◆ Source passage ◆
Disabled workers have a higher rate of overdose-related death.
State opioid abuse laws were found to have no impact on disabled workers who face a greater risk for overdose.
There were 81 laws created to restrict prescribing and dispensing of prescription opioids after a fourfold increase in deaths between 2006 to 2012, according to a study published in the New England Journal of Medicine.
“States hoped passing a range of laws might help. So they are enacting small fixes, forbidding patients from ‘doctor-shopping,’ and requiring doctors to use tamper-resistant prescription forms,” said researcher Jill Horowitz, PhD, JD. “They are also implementing major efforts such as prescription drug monitoring programs (PDMPs), online databases that allow law enforcement and clinicians to monitor prescriptions.”
In the study, researchers analyzed Medicare data from disabled beneficiaries who were 21- to 64-years-old.
"We studied a particularly vulnerable population, disabled Medicare beneficiaries. They have higher rates of opioid use, poverty and complex medical conditions compared to the general U.S. population," said study lead author Ellen Meara, PhD. "Because of their high rate of death from prescription opioid overdose, they could have benefited from effective regulation."

◆ Directions ◆
1) Quote the opioid law article word for word, from "State opioid abuse" to "21- to 64-years-old.".
2) Write the next part of the article on opioid laws and disabled Medicare beneficiaries, starting after its final sentence.

◆ Source data ◆
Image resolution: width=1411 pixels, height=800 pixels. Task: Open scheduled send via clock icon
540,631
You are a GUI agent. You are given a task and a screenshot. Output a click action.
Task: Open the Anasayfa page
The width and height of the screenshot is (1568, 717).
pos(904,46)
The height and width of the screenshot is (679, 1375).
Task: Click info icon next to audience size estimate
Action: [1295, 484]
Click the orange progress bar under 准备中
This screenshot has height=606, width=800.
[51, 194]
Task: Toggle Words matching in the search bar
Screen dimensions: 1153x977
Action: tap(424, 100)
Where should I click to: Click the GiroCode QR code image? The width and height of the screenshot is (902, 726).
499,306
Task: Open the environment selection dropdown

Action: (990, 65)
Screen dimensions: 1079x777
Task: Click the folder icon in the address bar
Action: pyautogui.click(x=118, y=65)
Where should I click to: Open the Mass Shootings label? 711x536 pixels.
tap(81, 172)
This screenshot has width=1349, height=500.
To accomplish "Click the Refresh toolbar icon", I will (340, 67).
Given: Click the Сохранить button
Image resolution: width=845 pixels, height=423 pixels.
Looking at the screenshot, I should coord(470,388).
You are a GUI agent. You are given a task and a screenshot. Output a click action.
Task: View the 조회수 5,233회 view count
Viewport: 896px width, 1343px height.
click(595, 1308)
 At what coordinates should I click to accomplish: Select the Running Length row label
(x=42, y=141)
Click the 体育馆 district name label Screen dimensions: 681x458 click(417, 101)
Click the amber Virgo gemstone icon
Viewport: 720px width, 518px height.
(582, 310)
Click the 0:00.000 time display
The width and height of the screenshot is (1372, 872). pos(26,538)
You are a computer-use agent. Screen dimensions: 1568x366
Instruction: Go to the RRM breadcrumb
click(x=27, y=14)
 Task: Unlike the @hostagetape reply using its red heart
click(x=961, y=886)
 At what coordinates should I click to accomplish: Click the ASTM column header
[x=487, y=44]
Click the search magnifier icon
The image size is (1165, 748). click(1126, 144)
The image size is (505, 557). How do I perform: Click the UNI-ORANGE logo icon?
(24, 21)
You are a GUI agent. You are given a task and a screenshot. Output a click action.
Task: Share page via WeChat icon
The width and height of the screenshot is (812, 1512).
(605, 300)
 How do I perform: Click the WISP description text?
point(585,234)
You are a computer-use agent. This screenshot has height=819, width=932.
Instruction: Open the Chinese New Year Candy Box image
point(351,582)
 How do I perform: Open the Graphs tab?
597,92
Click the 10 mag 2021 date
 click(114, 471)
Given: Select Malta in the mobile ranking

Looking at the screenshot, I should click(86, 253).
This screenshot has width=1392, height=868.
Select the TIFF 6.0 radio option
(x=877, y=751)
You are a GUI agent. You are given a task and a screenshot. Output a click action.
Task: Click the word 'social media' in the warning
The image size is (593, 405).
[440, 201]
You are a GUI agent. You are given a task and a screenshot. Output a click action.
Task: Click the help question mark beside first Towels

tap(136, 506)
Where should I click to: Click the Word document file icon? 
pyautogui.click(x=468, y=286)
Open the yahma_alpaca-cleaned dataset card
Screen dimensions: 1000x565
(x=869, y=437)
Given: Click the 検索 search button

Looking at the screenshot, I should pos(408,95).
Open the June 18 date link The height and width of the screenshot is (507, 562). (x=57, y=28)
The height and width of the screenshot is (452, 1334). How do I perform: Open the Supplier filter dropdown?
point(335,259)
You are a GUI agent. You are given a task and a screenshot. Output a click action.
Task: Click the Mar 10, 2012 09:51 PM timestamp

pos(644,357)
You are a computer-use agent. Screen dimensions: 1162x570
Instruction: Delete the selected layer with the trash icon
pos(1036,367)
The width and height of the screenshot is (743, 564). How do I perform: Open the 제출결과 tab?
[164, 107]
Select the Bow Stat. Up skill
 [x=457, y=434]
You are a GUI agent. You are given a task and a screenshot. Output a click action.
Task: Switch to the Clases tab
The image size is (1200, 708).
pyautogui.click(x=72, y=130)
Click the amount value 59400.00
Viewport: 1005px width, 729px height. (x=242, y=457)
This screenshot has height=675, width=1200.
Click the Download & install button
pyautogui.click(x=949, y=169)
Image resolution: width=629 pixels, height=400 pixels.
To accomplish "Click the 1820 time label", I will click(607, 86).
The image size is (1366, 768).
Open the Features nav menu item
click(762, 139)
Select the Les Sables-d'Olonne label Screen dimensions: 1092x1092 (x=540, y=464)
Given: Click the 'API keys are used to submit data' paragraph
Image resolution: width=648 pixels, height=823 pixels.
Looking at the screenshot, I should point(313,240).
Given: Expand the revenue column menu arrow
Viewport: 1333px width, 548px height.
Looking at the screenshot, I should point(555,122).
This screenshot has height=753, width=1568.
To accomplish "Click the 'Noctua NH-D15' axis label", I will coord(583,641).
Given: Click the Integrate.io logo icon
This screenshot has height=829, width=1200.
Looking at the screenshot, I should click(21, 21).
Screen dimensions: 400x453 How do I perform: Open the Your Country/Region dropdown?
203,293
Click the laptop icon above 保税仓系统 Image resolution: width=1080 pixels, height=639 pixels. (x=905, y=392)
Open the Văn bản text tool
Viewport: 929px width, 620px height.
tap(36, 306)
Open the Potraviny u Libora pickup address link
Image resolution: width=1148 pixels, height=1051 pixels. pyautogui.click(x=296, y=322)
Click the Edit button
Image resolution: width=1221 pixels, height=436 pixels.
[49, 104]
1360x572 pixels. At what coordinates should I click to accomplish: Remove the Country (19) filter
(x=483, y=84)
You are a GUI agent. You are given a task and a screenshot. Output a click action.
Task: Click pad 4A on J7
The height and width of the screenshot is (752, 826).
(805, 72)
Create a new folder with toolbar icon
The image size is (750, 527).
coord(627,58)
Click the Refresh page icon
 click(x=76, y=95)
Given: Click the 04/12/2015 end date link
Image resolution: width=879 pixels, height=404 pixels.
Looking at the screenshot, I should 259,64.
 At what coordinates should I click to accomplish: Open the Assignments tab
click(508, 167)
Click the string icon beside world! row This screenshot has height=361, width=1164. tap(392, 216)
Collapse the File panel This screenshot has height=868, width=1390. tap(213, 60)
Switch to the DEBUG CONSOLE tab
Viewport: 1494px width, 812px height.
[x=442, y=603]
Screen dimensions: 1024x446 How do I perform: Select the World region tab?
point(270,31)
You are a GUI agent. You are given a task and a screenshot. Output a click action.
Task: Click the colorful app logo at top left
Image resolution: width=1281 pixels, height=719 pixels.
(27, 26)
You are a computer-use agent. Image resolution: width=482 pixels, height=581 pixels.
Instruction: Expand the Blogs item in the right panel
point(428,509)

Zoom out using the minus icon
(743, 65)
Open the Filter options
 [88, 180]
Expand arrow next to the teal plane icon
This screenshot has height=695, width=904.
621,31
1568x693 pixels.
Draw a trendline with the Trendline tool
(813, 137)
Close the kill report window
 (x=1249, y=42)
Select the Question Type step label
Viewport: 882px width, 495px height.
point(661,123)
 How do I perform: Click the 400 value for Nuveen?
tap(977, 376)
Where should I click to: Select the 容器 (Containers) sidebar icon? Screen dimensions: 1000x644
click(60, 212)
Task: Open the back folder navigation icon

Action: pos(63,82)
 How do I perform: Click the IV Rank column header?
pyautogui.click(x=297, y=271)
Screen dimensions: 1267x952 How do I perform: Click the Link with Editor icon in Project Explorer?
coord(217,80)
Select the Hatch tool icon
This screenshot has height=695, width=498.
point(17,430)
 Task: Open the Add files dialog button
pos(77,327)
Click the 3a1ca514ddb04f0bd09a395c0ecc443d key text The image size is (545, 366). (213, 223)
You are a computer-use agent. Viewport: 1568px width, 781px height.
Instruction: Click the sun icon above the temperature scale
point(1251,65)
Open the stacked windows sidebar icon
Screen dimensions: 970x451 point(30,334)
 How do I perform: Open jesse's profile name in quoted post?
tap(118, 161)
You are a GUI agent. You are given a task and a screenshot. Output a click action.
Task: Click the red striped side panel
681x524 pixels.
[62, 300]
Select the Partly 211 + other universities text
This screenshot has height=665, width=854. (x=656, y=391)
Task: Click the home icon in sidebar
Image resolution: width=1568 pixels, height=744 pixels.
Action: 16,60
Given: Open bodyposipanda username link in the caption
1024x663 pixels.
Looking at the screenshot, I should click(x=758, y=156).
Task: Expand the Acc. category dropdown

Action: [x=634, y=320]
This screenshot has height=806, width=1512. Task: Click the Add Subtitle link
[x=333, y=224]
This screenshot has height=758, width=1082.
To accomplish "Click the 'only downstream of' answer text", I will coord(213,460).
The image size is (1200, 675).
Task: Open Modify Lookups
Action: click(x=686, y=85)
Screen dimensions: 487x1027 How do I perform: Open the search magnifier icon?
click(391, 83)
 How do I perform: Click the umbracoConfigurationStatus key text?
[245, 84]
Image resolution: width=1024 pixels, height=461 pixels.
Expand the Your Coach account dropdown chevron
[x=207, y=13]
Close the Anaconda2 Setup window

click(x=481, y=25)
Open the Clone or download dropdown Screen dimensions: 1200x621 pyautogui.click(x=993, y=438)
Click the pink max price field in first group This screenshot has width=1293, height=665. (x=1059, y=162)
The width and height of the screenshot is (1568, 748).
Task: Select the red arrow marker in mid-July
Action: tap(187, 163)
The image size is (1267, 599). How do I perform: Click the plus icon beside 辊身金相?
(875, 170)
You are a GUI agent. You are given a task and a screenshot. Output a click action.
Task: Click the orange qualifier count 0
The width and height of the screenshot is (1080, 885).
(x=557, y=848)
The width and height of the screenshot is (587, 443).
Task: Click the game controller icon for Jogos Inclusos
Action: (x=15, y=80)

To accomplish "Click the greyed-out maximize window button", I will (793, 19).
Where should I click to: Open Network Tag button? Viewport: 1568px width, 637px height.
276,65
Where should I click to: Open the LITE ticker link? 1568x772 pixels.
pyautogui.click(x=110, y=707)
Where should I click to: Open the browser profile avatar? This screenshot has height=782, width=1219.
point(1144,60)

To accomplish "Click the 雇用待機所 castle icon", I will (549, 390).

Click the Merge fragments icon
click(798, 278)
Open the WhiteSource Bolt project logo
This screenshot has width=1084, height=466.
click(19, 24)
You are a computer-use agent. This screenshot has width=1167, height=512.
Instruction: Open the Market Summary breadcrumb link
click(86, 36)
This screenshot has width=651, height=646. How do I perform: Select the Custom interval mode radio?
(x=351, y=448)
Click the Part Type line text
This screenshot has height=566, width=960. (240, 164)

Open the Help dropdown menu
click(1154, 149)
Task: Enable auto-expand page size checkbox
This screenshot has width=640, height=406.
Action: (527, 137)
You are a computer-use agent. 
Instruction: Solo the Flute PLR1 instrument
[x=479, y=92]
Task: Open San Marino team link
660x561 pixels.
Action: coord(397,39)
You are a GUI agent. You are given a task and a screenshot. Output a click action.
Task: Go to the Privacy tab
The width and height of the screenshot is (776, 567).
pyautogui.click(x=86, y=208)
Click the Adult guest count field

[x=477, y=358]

◆ Responses ◆
1)
State opioid abuse laws were found to have no impact on disabled workers who face a greater risk for overdose.
There were 81 laws created to restrict prescribing and dispensing of prescription opioids after a fourfold increase in deaths between 2006 to 2012, according to a study published in the New England Journal of Medicine.
“States hoped passing a range of laws might help. So they are enacting small fixes, forbidding patients from ‘doctor-shopping,’ and requiring doctors to use tamper-resistant prescription forms,” said researcher Jill Horowitz, PhD, JD. “They are also implementing major efforts such as prescription drug monitoring programs (PDMPs), online databases that allow law enforcement and clinicians to monitor prescriptions.”
In the study, researchers analyzed Medicare data from disabled beneficiaries who were 21- to 64-years-old.

2)
Investigators discovered there were no associations between state laws and dangerous prescribing patterns, such as high daily doses and rate of nonfatal overdose. Researchers found that in 2008, death rates from prescription opioid overdose in the disabled Medicare population were approximately 10 times the national rate.
Since 2012, 20 states have required prescribers to consult with the PDMP prior to prescribing opioids to a new patient, the researchers noted.
"Successful prescription opioid regulation should strike the hard balance between controlling misuse and fostering compassionate pain management. Clinicians need to carefully consider their role in prescription opioid misuse and overdose," said senior author Nancy Morden, MD. "Opioid abuse is a growing threat to public health; prescription drug monitoring programs and other laws are costly. Our findings indicate they don't do much to curb opioid abuse or overdose, at least in this vulnerable population. States might invest more resources in evaluating the effectiveness of legislation."